Under the terms of the deal, the embattled carrier's charter hire expense on the three vessels has been reduced by $3 million per year, retroactive to January 2011, and carrying through the January 2015 expiration of the charter. The agreement, according to Horizon, will represents a total savings of $12 million for the carrier over the remaining life of the charter.
The three chartered vessels, the Horizon Anchorage, Horizon Tacoma, and Horizon Kodiak, serve in the Alaska tradelane and were built in 1987.

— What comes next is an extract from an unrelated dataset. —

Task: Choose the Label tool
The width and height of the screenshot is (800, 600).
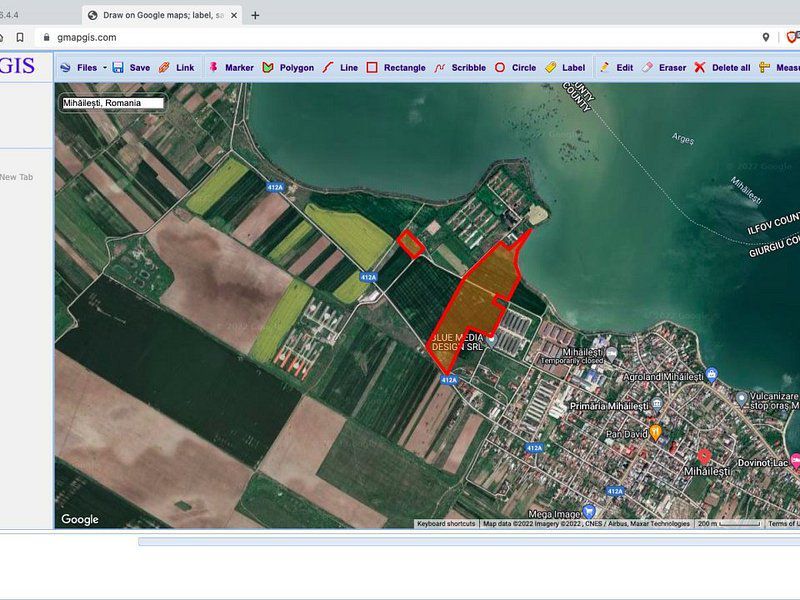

"We greatly appreciate the willingness of CSX to provide meaningful financial assistance as we work to refinance our debt and position Horizon Lines for long-term success," Horizon Executive VP and CFO Michael Avara said in a statement. "As our former parent company, CSX remains a valued and very important business partner."
The reduction in charter hire expense of $3 million achieved this year under the agreement was previously included in the carrier's estimated 2011 cost-savings projections of $18 million or greater.
A May 21 default by the carrier under a convertible note indenture was staved off when a federal court agreed last week to reduce Horizon's fine related to a rate and surcharge fixing conspiracy involving maritime cargo handling over a six-year period. The court agreed to reduce the carrier's fine from $45 million to $15 million.